In spring of 2021, Lin took Chang’s course, Topics in Cancer Biology, before participating in the STARS I program and STARS Summer Program. Eventually, Lin became a STARS Mentor in the STARS I program.
“Dean Chang has left lasting influences on me,” Lin said. “His Topics in Cancer Biology class is still one of my favorite classes that I took at Yale. … He achieved what I called a ‘delicate balance’ as an instructor, being able to challenge us and help the students grow, while simultaneously making sure we are not overwhelmed.”
Lin further described the broader impact Chang has made on the Yale community with regard to the STARS programs. The 2022-23 STARS I cohort, he noted, is 200 students — double the number of students from the 2020-21 cohort.
According to Lin, Chang advocated for the expansion of the program and raised funding. As a result, Chang was able to accept around 95 percent of the applications to the Yale College First-Year Summer Research Fellowship in the Sciences & Engineering — a program that provides first-years funding for a summer of research at Yale.
But Chang’s relationships with his mentees run deeper than classes, research programs and advising meetings.
“He was the first professor I had at Yale that made an outward effort to really get to know his students beyond just the surface level,” one of his mentees, Caitlin Brown ’25, said.
Cevasco emphasized how Chang invites his students to attend basketball games and to grab dinner at Ezra Stiles, his residential college when he was an undergrad. Chang even knew all the players by name, Cevasco remarked. At games, he transforms “from a super intellectual professor to the loudest fan,” and tells his students to remain standing and cheer until Yale scores.
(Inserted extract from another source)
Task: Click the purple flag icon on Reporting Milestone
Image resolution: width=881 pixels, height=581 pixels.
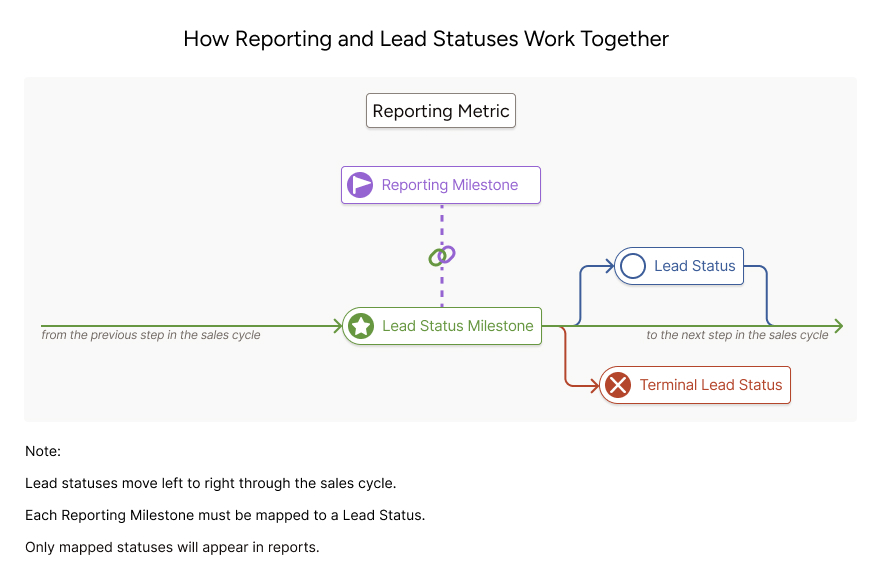Action: [x=360, y=185]
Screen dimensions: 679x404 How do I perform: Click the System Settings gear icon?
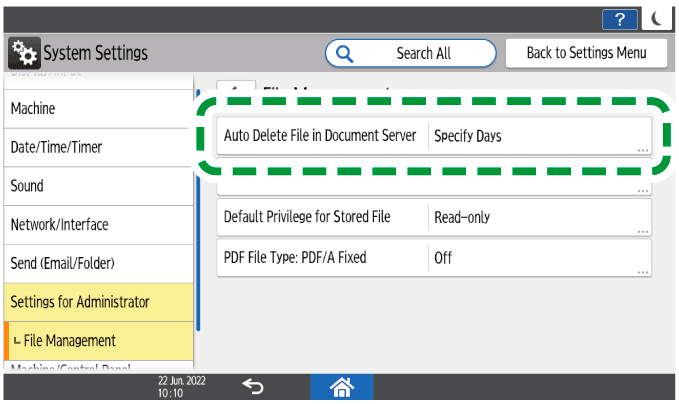(x=23, y=53)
He was not always this way — Chang described himself as “a geek” growing up, “antisocial” and buried in his microscopes. But college taught him to embrace both the academic and the fun. Chang reflected fondly on the “amazing dance parties,” which he attended every weekend, hosted by the Asian American Student Alliance.
Today, Chang hopes to enliven the STEM community in the same way. From offering pre-med advice over Whale Tea boba, and to weighing in on students’ aspirations at Geronimo, Chang emphasizes how a simple meal can bring people together.
In fact, Chang met his wife, Anna, while he was working through his MD/PhD and she was in business school. Set up by a mutual friend, they chatted over dinner and then watched a Chinese movie called “Liang Zhu.” Called “The Butterfly Lovers” in English, it’s the most famous Chinese love story, said Chang.
At Yale, he placed into graduate level Chinese and took a course on Chinese poetry. Chang loved reading Wuxia novels and recalled reading the whole selection of Kung Fu books at Sterling Library.
“[My first year], I was totally burnt out before my final exams, so I bought all these Kung Fu novels,” Chang said. “I said, ‘I’m going to read these during reading period, I’m not going to study.’ So, thank God for my roommate, they hid it and said ‘you better go get your work done.’”
Slater described Chang as one of the “most energetic” people she knew. Slater, who has worked alongside Chang for six years, reiterated his dedication to each student’s journey.
“Students are always asking him, ‘Can you be my advisor?’” Slater explained. “He just makes a huge investment in every student and wants to help them succeed.”
Chang’s office, where his bearded dragon resides, is located in Sheffield-Sterling-Strathcona Hall at 1 Prospect St.